### [OBJECTIVE]
Start at the line with "You are a GUI" and stop after the line with "click(887, 513)", then write out those items again, switching "spreadsheet" to "worksheet" and leaving everything else the same.
— start TASK INPUTS —
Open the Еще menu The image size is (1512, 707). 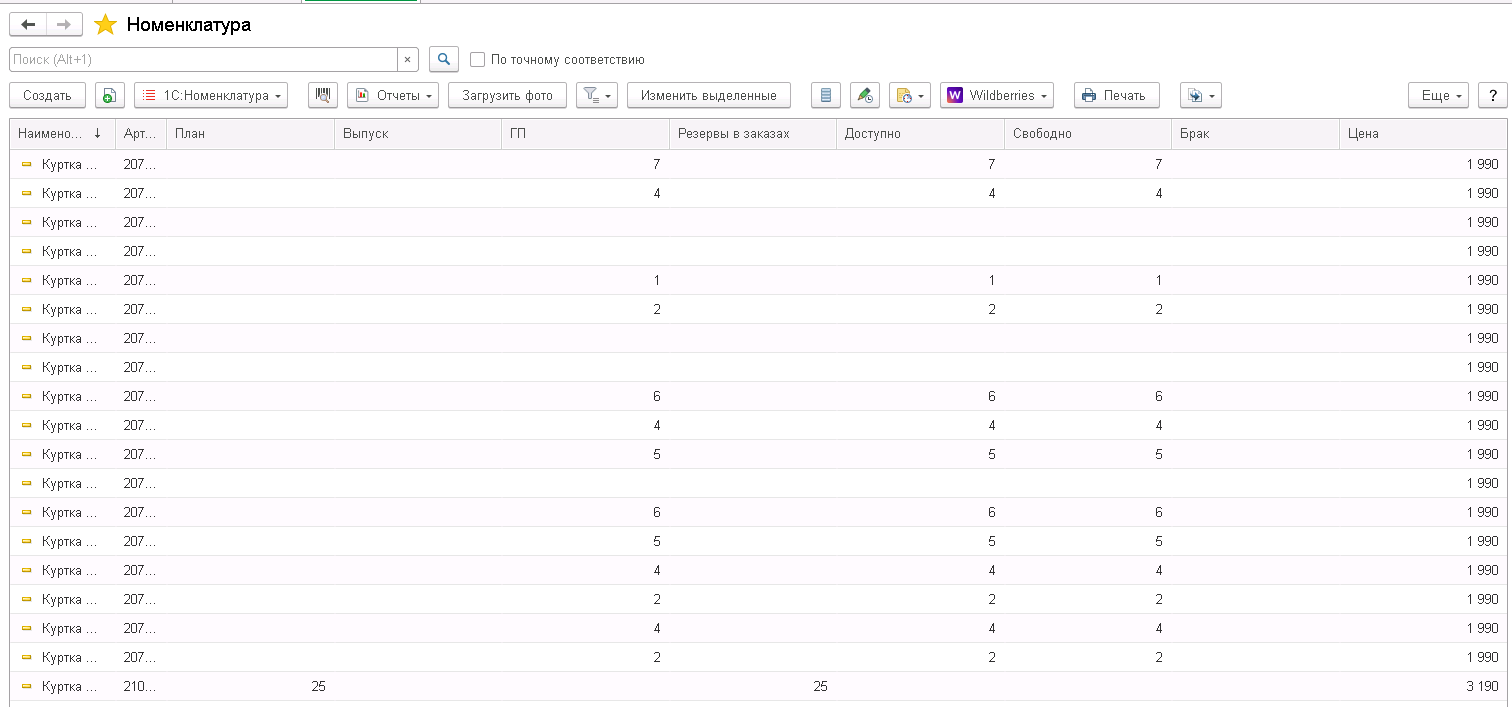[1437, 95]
— end TASK INPUTS —
— start TASK INPUTS —
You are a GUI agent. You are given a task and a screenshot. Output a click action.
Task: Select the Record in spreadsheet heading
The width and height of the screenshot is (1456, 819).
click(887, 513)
— end TASK INPUTS —
### [EXERCISE ANSWER]
You are a GUI agent. You are given a task and a screenshot. Output a click action.
Task: Select the Record in worksheet heading
The width and height of the screenshot is (1456, 819).
click(887, 513)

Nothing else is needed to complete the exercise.